Bug 1907329

Summary: CLUSTER_PROFILE env. variable is not used by the CVO
Product: OpenShift Container Platform Reporter: Guillaume Rose <gurose>
Component: Cluster Version OperatorAssignee: Guillaume Rose <gurose>
Status: CLOSED ERRATA QA Contact: Johnny Liu <jialiu>
Severity: medium Docs Contact:
Priority: medium    
Version: 4.7CC: aos-bugs, jokerman, jsafrane, lmohanty, wking
Target Milestone: ---   
Target Release: 4.7.0   
Hardware: Unspecified   
OS: Unspecified   
Fixed In Version: Doc Type: If docs needed, set a value
Doc Text:
Story Points: ---
Clone Of: Environment:
Last Closed: 2021-02-24 15:43:16 UTC Type: Bug
Regression: --- Mount Type: ---
Documentation: --- CRM:
Verified Versions: Category: ---
oVirt Team: --- RHEL 7.3 requirements from Atomic Host:
Cloudforms Team: --- Target Upstream Version:
Bug Depends On: 1891068    
Bug Blocks: 1925199    

Description Guillaume Rose 2020-12-14 09:10:49 UTC
As per enhancement merged for 4.6 release [1], CVO should use the CLUSTER_PROFILE env variable to select the manifests to apply.
As of today, it doesn't work because the code simply doesn't exist.

[1] https://github.com/openshift/enhancements/pull/200


https://bugzilla.redhat.com/show_bug.cgi?id=1871890 prerequisite is not done yet and 2 PRs are still opened: 


After that, the env. variable can be used by the CVO with, for instance, this PR:

Comment 2 Johnny Liu 2021-01-13 06:53:26 UTC
I am following https://github.com/openshift/enhancements/blob/master/enhancements/update/cluster-profiles.md#with-the-installer to test this.

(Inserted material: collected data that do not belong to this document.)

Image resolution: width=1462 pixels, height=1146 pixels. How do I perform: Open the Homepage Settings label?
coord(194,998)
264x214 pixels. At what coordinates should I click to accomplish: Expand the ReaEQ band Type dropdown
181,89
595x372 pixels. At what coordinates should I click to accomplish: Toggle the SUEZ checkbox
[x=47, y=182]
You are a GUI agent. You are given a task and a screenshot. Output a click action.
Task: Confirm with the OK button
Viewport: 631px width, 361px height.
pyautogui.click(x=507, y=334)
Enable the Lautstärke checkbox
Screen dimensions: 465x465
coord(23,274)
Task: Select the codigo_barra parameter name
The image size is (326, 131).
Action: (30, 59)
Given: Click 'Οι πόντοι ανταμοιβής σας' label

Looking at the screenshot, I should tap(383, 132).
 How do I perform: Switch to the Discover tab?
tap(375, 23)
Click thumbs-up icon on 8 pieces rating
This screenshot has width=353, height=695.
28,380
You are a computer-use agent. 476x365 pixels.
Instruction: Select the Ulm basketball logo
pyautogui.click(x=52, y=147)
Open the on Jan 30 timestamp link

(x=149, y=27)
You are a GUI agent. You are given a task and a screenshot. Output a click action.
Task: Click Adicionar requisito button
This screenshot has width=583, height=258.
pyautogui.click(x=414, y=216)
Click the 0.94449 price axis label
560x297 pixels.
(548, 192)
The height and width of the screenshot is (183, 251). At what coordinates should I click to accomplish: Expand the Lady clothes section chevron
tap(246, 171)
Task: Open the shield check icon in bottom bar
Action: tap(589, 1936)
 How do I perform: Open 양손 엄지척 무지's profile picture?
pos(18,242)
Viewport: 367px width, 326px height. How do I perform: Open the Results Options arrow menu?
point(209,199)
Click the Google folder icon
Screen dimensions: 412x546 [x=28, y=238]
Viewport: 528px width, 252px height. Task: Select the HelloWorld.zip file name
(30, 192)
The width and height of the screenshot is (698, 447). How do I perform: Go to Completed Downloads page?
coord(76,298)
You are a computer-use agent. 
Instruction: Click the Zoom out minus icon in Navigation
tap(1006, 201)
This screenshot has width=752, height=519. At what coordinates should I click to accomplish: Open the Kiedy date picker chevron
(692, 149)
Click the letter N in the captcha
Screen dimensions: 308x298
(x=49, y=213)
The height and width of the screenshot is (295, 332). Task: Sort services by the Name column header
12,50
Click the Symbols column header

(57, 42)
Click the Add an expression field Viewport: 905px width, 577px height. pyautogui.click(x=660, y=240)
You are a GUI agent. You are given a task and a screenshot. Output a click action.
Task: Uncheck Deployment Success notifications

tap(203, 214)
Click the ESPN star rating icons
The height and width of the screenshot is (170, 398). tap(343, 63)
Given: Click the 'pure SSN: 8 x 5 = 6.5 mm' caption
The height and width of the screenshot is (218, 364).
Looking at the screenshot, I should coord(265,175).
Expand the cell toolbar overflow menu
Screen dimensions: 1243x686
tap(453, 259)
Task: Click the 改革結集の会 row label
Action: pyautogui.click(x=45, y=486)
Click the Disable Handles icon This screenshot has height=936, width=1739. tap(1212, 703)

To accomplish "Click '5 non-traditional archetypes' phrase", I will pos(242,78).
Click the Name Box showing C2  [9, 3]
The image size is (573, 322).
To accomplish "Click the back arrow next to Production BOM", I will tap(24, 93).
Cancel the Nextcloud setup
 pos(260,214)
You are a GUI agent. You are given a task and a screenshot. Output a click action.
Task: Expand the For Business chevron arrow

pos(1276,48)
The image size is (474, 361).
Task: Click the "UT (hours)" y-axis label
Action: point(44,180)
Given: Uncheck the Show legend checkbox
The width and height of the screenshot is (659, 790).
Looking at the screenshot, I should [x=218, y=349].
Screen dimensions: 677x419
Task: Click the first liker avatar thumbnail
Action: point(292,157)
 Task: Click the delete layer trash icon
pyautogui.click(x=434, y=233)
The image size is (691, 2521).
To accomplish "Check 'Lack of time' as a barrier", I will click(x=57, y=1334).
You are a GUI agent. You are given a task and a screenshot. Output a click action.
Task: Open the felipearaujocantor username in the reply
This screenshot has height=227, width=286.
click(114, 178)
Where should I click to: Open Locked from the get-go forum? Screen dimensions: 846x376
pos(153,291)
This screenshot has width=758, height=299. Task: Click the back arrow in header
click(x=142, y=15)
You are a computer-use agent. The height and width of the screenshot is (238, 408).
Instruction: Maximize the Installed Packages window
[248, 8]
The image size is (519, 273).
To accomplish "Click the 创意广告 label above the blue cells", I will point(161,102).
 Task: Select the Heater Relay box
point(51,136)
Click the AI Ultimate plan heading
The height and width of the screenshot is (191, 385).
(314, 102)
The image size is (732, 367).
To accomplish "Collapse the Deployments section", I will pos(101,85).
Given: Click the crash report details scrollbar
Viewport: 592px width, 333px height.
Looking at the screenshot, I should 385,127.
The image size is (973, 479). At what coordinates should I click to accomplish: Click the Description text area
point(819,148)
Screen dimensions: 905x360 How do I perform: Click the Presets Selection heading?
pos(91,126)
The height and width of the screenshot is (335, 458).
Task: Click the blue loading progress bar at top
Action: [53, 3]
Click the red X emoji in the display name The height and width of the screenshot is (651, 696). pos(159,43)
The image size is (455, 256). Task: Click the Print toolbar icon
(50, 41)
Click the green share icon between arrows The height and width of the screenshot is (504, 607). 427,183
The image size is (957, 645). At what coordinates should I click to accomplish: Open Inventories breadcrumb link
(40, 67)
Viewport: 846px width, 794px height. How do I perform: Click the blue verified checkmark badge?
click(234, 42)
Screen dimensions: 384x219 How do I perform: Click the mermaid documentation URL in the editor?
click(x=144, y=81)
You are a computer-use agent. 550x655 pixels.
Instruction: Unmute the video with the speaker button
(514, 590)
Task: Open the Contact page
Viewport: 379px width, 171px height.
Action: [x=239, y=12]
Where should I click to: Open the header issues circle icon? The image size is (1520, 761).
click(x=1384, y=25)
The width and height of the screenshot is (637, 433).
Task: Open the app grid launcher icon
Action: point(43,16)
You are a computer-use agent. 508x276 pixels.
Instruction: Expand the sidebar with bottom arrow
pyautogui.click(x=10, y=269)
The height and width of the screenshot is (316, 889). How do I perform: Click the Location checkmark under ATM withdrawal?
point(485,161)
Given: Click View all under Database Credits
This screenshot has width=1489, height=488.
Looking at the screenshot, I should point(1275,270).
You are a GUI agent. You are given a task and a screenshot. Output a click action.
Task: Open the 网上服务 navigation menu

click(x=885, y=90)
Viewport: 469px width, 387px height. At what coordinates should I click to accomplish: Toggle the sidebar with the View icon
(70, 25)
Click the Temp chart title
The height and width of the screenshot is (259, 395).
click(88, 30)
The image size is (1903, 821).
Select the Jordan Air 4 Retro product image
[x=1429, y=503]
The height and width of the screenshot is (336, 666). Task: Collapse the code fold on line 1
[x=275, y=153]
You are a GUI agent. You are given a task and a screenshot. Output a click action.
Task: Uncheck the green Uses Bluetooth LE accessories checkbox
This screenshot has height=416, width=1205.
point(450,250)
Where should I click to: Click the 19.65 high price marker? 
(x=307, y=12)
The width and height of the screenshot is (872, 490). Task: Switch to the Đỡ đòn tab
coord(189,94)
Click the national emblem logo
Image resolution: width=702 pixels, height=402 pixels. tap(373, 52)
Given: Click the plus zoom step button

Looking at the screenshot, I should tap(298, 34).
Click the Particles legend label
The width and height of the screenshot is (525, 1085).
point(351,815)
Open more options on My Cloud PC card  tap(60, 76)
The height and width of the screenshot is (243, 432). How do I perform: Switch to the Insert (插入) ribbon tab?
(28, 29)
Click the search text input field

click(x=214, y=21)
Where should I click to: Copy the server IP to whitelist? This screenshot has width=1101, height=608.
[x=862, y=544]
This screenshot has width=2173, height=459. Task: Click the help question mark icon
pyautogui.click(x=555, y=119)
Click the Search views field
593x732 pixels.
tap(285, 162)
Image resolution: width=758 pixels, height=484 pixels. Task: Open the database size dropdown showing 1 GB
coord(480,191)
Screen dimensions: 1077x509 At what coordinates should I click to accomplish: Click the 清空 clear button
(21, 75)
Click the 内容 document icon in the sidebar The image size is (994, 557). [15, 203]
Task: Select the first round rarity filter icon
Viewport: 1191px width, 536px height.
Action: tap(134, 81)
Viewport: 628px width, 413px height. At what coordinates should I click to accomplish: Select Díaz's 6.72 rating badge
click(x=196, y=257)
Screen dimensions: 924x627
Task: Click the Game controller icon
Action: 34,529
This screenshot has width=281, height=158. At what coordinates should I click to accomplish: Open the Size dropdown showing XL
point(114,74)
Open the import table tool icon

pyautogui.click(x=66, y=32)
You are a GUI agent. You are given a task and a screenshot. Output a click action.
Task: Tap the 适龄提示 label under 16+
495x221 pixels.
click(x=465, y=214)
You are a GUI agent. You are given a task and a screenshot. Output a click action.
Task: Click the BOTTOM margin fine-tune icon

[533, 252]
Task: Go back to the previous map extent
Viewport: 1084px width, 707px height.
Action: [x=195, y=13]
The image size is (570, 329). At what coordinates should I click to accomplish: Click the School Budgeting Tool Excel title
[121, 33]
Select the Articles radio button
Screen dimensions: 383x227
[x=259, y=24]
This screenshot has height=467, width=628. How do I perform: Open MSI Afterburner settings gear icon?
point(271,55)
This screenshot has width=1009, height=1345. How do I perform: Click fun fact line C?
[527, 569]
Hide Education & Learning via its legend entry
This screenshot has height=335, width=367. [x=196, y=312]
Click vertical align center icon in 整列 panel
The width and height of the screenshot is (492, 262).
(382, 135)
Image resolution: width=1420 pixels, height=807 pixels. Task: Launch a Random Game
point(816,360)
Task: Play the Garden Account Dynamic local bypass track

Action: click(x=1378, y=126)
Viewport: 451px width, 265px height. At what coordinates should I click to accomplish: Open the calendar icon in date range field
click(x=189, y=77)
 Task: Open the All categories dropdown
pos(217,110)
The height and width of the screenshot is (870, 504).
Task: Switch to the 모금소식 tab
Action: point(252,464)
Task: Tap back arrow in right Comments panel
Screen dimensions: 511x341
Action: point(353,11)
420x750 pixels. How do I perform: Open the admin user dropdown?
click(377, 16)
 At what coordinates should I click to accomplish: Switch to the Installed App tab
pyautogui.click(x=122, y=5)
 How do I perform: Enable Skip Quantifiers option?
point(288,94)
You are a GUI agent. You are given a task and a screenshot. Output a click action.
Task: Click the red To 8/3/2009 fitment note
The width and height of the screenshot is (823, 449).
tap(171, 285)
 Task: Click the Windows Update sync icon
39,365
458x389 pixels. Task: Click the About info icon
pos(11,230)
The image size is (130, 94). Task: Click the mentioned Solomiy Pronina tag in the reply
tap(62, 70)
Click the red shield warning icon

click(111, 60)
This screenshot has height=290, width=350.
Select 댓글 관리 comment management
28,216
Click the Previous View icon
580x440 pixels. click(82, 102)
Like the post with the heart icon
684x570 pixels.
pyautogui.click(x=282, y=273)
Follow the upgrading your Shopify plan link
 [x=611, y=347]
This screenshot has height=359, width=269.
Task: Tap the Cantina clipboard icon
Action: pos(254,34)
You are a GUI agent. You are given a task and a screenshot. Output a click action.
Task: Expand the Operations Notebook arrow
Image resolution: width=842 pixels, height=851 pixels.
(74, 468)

$ openshift-install version
openshift-install 4.7.0-0.nightly-2021-01-12-203716
built from commit b3dae7f4736bcd1dbf5a1e0ddafa826ee1738d81
release image registry.ci.openshift.org/ocp/release@sha256:c97466158d19a6e6b5563da4365d42ebe5579421b1163f3a2d6778ceb5388aed
$ openshift-install create cluster

Installation get completed successfully, but I did not see CLUSTER_PROFILE env. variable is injected into CVO deployment.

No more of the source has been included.